9 D Tujuan Penelitian Berdasarkan pada perumusan masalah di atas, maka tujuan penelitian yang akan dicapai dalam penelitian ini adalah sebagai berikut: a. Untuk mengetahui dan menganalisis pelaksanaan itsbat nikah melalui pelayanan terpadu sidang keliling oleh Pengadilan Agama Wonosari. b.
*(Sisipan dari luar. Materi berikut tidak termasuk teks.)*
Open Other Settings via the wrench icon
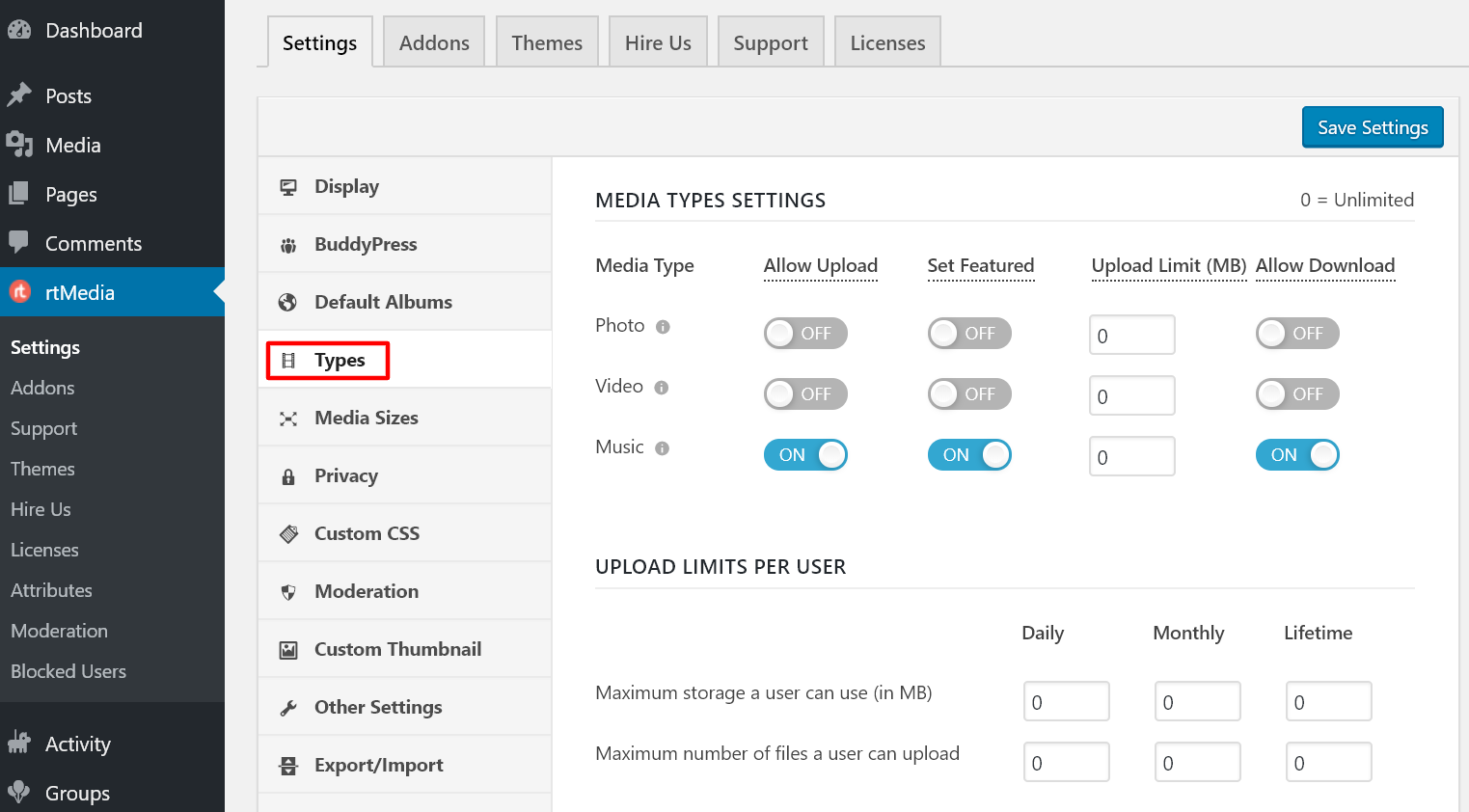 [287, 706]
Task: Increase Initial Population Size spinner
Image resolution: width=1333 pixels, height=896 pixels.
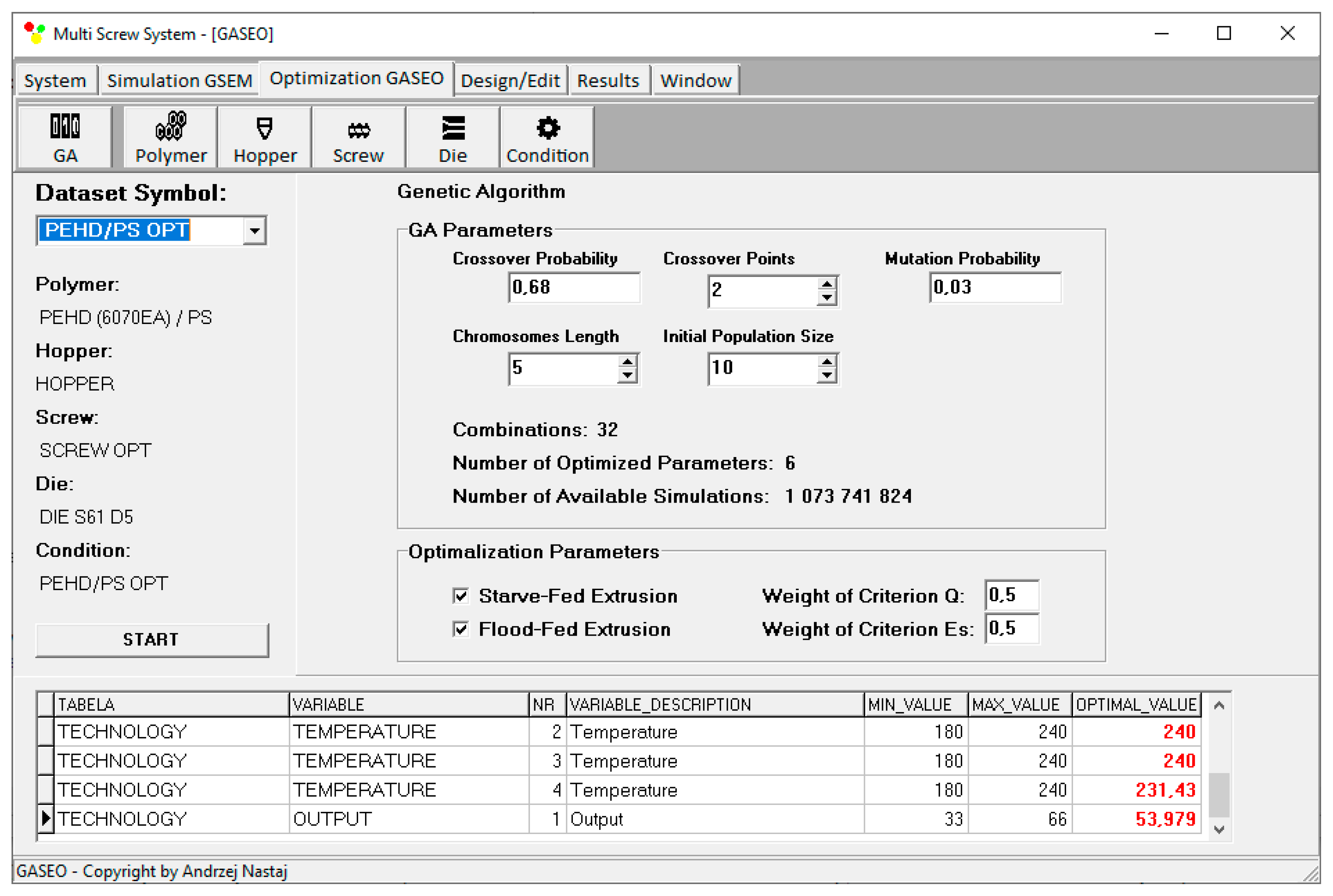Action: [826, 362]
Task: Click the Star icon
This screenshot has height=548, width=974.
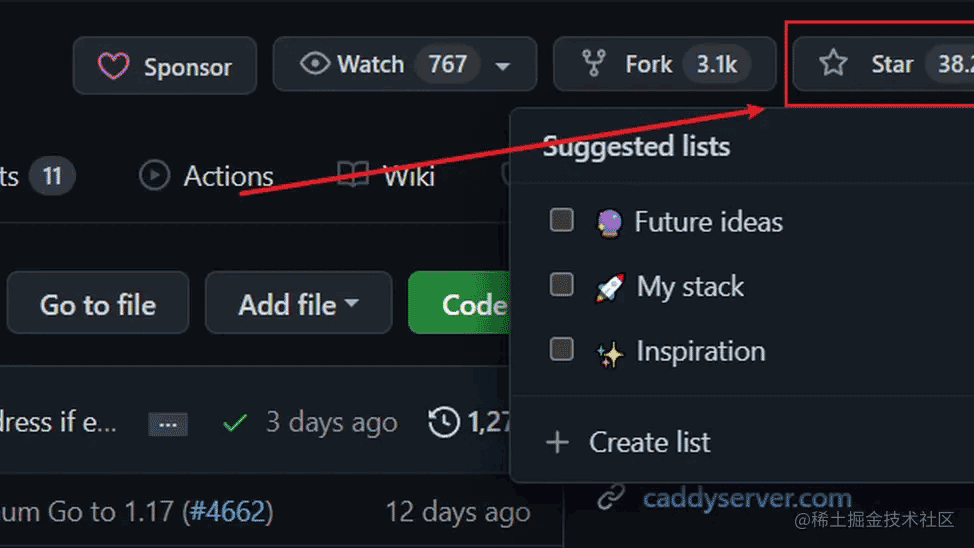Action: click(832, 65)
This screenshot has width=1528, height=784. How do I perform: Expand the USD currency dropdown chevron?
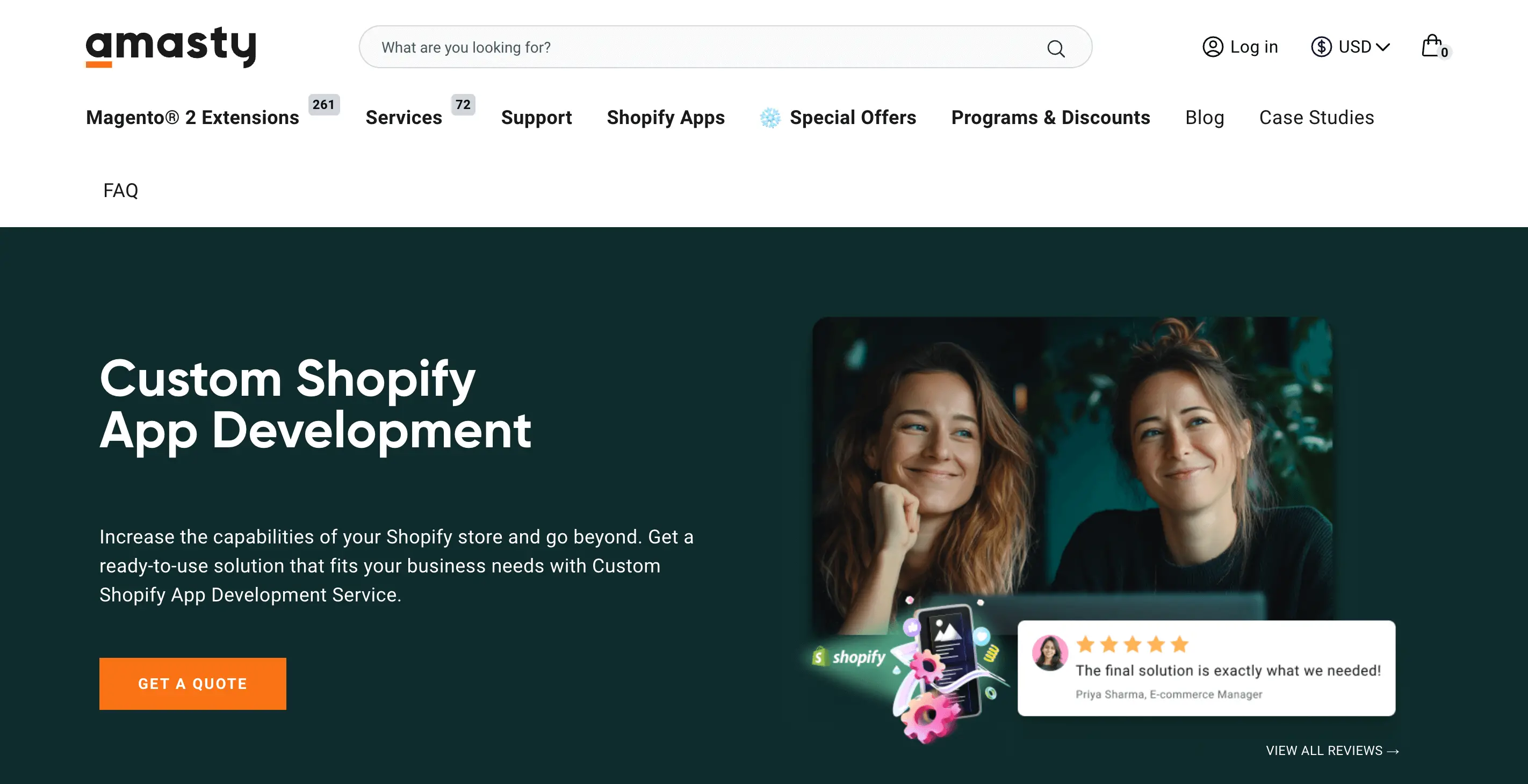[1383, 47]
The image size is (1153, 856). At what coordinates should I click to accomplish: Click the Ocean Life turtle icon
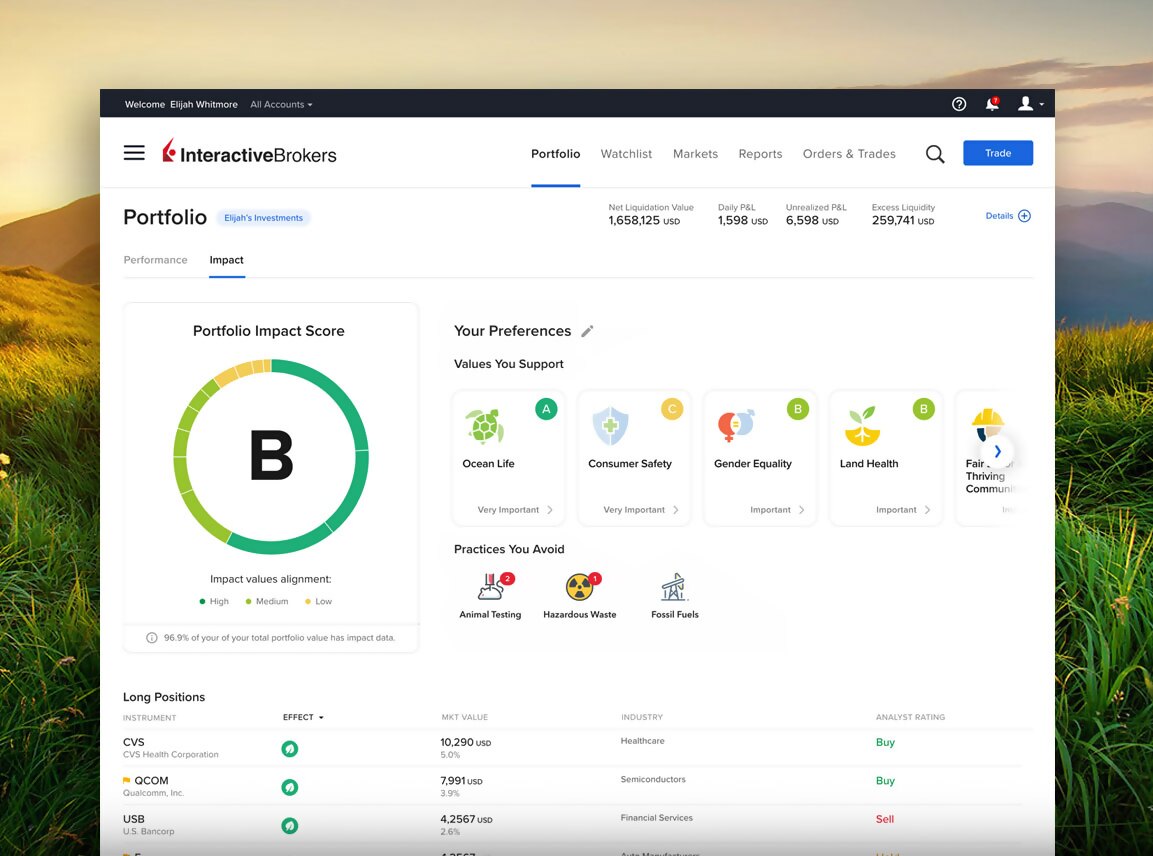point(487,426)
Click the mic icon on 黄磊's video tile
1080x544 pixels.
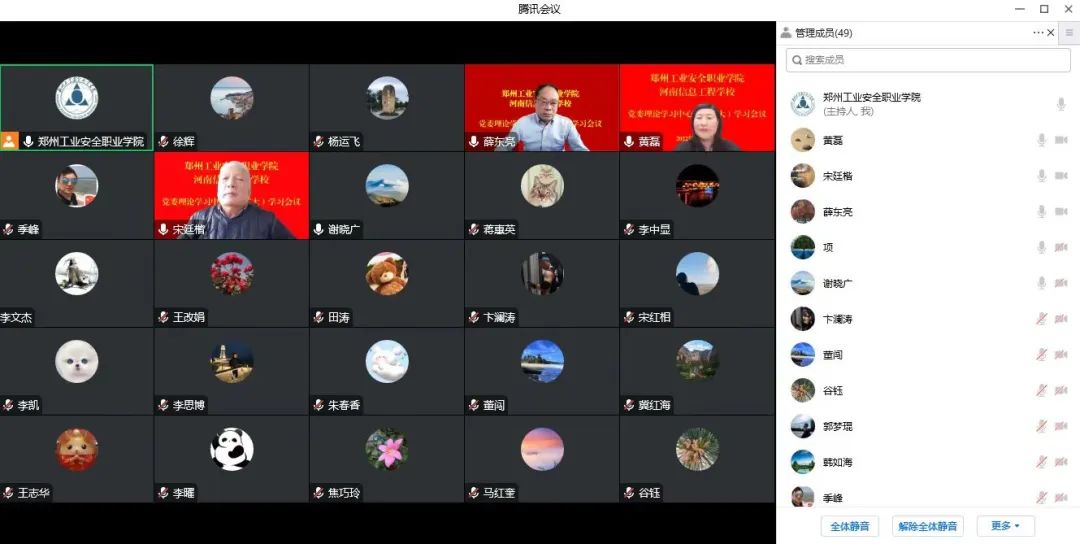click(x=629, y=142)
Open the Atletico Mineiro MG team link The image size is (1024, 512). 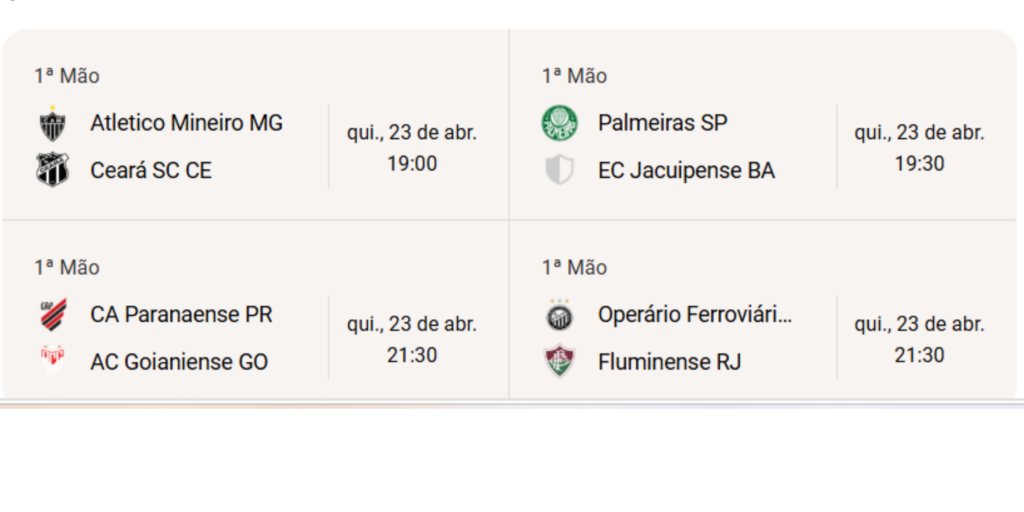(x=186, y=123)
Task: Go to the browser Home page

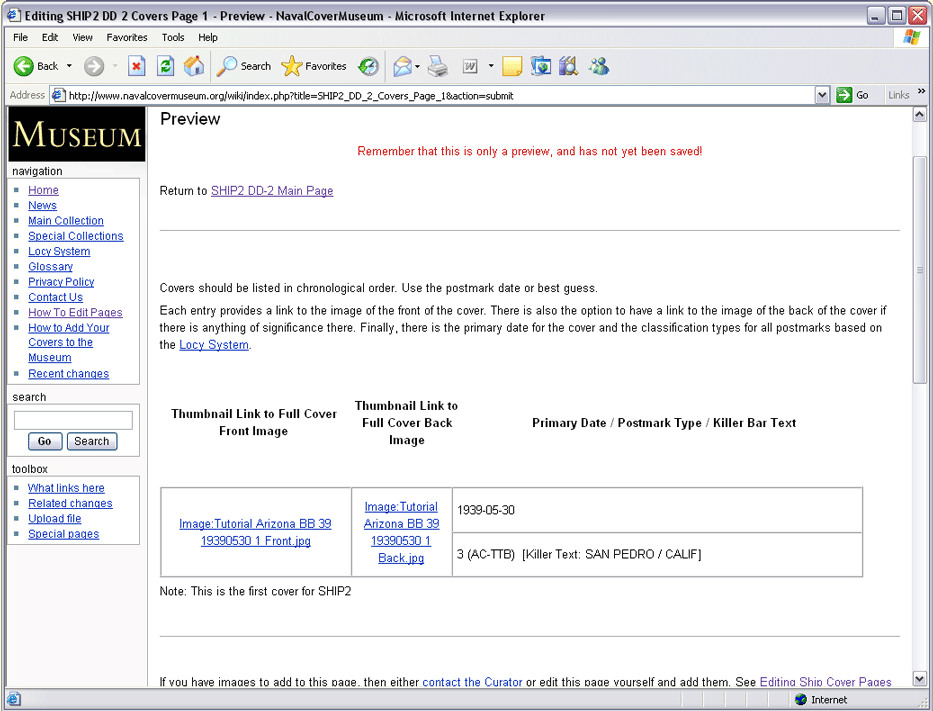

Untuk mengetahui dan menganalisis dasar pertimbangan hakim dalam mengabulkan atau menolak pengajuan itsbat nikah melalui pelayanan terpadu sidang keliling oleh Pengadilan Agama Wonosari. E Faedah yang Diharapkan Berdasarkan tujuan penelitian tersebut diharapkan dapat memberikan faedah atau manfaat bagi penulis pada khususnya dan pembaca pada umumnya. Faedah yang diharapkan dari penelitian ini antara lain: a. Bagi ilmu pengetahuan Penulis berharap penulisan ini dapat memberikan sumbangan pemikiran bagi ilmu pengetahuan yang berguna untuk perkembangan ilmu pengetahuan hukum dan khususnya hukum yang mengatur tentang pelaksanaan itsbat nikah melalui pelayanan terpadu sidang keliling oleh Pengadilan Agama Wonosari. b. Bagi masyarakat Penulisan tesis ini diharapkan dapat digunakan sebagai bahan masukan untuk menambah ilmu pengetahuan pembaca atau masyarakat serta dapat membantu memecahkan masalah yang mungkin sedang dihadapi oleh
10 pembaca terutama menyangkut tentang pelaksanaan itsbat nikah melalui pelayanan terpadu sidang keliling oleh Pengadilan Agama Wonosari. c. Bagi penulis Penulis berharap dengan penulisan tesis ini dapat menambah ilmu pengetahuan di bidang hukum terutama tentang pelaksanaan itsbat nikah melalui pelayanan terpadu sidang keliling oleh Pengadilan Agama Wonosari.